:: EXERCISE OBJECTIVE ::
Copy the material below exactly, from the line containing "Where should I click to: Click" up to and including the line containing "Download the chart".

:: DATASET RECORDS ::
BEGIN

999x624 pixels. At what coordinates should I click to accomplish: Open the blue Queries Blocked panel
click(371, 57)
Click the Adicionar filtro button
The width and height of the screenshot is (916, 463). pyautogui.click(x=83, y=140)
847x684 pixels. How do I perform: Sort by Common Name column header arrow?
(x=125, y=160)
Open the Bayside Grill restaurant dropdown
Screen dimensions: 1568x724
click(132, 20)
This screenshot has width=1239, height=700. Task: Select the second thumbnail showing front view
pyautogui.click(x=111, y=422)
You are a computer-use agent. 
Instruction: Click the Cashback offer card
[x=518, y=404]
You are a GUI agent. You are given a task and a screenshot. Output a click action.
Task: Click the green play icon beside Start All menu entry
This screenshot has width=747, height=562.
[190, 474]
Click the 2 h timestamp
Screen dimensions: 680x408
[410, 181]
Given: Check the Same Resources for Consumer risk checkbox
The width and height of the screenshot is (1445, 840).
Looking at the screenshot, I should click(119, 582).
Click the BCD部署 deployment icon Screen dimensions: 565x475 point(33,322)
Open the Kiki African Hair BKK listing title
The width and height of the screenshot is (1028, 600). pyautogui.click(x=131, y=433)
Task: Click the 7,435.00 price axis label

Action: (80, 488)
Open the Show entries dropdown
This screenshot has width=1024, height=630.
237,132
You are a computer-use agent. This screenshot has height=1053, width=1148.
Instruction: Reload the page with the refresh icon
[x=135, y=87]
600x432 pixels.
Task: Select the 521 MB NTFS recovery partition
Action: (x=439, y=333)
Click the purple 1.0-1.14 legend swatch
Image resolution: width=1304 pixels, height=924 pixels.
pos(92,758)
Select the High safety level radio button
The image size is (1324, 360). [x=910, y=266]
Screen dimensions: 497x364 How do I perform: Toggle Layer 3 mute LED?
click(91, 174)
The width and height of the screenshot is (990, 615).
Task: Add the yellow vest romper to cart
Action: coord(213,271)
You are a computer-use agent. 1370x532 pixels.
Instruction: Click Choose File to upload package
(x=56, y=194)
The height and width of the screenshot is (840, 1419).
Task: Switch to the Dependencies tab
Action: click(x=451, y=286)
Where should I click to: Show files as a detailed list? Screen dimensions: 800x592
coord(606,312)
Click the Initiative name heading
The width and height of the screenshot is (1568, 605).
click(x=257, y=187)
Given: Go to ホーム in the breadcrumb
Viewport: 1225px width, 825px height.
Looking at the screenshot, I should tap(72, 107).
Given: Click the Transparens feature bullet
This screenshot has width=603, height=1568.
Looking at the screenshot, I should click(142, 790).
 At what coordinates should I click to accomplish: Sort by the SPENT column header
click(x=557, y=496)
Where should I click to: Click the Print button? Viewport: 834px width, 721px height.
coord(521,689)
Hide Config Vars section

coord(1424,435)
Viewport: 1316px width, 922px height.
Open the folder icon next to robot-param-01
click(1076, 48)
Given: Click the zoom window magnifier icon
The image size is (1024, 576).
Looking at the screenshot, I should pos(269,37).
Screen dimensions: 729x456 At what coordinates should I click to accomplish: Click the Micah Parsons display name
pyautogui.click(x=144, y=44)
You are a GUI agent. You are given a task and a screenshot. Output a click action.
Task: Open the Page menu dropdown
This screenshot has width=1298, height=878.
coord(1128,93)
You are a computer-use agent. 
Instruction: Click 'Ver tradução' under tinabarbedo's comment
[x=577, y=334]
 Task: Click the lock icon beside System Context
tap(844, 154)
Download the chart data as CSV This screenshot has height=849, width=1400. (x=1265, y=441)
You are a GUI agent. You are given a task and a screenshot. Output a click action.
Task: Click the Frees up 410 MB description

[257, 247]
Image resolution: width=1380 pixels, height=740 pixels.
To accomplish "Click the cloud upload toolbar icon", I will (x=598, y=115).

END

:: FINISHED TASK ::
Where should I click to: Click the Print button? Viewport: 834px width, 721px height.
coord(521,689)
Hide Config Vars section

coord(1424,435)
Viewport: 1316px width, 922px height.
Open the folder icon next to robot-param-01
click(1076, 48)
Given: Click the zoom window magnifier icon
The image size is (1024, 576).
Looking at the screenshot, I should pos(269,37).
Screen dimensions: 729x456 At what coordinates should I click to accomplish: Click the Micah Parsons display name
pyautogui.click(x=144, y=44)
You are a GUI agent. You are given a task and a screenshot. Output a click action.
Task: Open the Page menu dropdown
This screenshot has width=1298, height=878.
coord(1128,93)
You are a computer-use agent. 
Instruction: Click 'Ver tradução' under tinabarbedo's comment
[x=577, y=334]
 Task: Click the lock icon beside System Context
tap(844, 154)
Download the chart data as CSV This screenshot has height=849, width=1400. (x=1265, y=441)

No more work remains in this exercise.